Collected data entries:
|---|
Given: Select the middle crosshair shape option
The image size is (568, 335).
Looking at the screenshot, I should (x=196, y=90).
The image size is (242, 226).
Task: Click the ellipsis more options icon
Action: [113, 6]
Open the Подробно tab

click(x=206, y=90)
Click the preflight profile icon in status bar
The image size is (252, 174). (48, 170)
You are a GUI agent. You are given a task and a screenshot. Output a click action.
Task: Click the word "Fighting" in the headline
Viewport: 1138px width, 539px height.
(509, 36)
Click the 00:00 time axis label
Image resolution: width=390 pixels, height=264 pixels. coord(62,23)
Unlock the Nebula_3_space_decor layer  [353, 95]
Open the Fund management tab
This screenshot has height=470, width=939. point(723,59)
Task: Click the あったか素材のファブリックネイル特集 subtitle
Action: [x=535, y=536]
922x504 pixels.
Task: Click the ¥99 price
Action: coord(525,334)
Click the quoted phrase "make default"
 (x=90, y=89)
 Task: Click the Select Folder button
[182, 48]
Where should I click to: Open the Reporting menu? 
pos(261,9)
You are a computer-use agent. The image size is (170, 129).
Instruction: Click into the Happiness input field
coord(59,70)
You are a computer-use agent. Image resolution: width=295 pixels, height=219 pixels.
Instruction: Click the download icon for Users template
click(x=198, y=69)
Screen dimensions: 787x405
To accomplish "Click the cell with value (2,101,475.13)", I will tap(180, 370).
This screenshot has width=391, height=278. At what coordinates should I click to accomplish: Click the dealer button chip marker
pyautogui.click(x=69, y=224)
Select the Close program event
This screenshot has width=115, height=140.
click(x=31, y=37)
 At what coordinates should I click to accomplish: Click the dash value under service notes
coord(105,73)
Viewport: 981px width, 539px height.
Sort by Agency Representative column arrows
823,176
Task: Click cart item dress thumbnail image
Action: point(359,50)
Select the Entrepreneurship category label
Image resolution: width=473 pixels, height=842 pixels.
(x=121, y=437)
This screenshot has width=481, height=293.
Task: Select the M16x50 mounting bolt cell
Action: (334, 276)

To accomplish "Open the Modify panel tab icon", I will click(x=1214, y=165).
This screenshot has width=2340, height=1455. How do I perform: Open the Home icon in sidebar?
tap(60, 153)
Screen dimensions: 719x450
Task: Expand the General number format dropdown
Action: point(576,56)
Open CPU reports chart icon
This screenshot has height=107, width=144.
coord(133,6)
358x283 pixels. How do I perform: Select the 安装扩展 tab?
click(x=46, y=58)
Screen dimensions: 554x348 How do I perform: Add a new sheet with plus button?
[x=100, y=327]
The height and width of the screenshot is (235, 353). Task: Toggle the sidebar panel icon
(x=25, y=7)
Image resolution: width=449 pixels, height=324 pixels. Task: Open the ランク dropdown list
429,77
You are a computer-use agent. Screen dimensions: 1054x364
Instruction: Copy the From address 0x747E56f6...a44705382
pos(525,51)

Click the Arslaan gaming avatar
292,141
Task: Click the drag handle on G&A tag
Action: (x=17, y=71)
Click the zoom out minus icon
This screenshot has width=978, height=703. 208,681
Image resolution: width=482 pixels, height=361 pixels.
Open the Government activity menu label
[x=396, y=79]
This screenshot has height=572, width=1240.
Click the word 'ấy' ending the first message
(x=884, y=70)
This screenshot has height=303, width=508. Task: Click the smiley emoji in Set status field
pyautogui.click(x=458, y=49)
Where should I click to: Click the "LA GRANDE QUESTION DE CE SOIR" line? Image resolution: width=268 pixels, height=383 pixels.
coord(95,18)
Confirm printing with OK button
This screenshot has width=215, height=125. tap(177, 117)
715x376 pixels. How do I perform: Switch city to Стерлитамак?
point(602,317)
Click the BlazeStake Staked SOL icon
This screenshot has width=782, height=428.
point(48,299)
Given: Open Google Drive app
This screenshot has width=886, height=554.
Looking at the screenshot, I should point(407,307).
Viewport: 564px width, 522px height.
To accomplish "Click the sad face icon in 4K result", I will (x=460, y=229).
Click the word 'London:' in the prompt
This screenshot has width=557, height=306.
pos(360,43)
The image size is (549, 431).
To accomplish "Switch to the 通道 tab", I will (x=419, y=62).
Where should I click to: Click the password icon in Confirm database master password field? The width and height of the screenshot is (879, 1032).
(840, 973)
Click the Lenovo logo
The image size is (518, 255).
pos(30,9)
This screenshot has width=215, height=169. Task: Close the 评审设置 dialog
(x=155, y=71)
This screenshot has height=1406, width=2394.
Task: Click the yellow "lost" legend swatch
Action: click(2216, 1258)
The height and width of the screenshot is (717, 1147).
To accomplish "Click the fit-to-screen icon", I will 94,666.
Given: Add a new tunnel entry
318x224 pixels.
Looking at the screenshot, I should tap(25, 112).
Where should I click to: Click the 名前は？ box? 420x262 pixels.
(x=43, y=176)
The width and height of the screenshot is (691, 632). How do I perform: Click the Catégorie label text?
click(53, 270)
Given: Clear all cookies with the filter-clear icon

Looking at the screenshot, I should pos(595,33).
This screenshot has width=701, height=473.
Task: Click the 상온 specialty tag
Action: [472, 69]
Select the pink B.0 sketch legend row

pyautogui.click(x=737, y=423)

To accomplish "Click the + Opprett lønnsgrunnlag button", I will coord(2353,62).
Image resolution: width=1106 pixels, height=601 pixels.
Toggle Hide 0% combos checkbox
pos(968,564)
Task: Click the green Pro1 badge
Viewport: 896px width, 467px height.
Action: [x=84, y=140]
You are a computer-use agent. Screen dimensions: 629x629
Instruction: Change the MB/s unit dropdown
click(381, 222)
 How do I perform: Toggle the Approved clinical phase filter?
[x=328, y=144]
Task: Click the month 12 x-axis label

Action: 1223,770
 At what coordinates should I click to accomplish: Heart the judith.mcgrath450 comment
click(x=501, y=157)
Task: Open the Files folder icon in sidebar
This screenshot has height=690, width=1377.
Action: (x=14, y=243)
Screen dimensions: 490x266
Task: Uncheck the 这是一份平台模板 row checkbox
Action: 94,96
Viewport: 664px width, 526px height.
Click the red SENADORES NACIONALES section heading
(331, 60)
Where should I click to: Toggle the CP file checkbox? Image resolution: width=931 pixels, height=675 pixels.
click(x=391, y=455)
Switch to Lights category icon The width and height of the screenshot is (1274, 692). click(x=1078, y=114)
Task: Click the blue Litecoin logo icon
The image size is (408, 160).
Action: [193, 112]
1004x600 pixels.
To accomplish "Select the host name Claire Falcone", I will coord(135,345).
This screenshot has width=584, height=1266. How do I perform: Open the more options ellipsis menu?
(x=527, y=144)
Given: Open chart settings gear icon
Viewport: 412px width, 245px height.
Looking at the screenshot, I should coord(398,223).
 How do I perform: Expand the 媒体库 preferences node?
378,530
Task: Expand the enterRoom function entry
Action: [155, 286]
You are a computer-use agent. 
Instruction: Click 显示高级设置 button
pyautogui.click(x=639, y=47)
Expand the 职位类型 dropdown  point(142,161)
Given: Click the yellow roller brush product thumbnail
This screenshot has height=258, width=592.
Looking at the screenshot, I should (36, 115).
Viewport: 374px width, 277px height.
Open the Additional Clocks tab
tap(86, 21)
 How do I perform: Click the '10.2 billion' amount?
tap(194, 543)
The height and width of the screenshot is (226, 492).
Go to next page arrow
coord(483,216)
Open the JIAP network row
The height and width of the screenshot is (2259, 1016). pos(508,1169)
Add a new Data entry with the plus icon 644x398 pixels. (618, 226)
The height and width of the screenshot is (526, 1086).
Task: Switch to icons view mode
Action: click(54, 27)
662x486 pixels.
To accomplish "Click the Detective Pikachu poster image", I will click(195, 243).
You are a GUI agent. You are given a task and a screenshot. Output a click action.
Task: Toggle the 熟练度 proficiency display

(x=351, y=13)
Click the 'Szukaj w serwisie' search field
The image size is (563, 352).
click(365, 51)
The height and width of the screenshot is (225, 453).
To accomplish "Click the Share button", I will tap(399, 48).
|---|
Work item:
Among the lines above, repeat exactly those from the line with "How do I perform: Toggle" to the line with "Task: Open the Files folder icon in sidebar", counting both ends.

Task result:
 How do I perform: Toggle the Approved clinical phase filter?
[x=328, y=144]
Task: Click the month 12 x-axis label

Action: 1223,770
 At what coordinates should I click to accomplish: Heart the judith.mcgrath450 comment
click(x=501, y=157)
Task: Open the Files folder icon in sidebar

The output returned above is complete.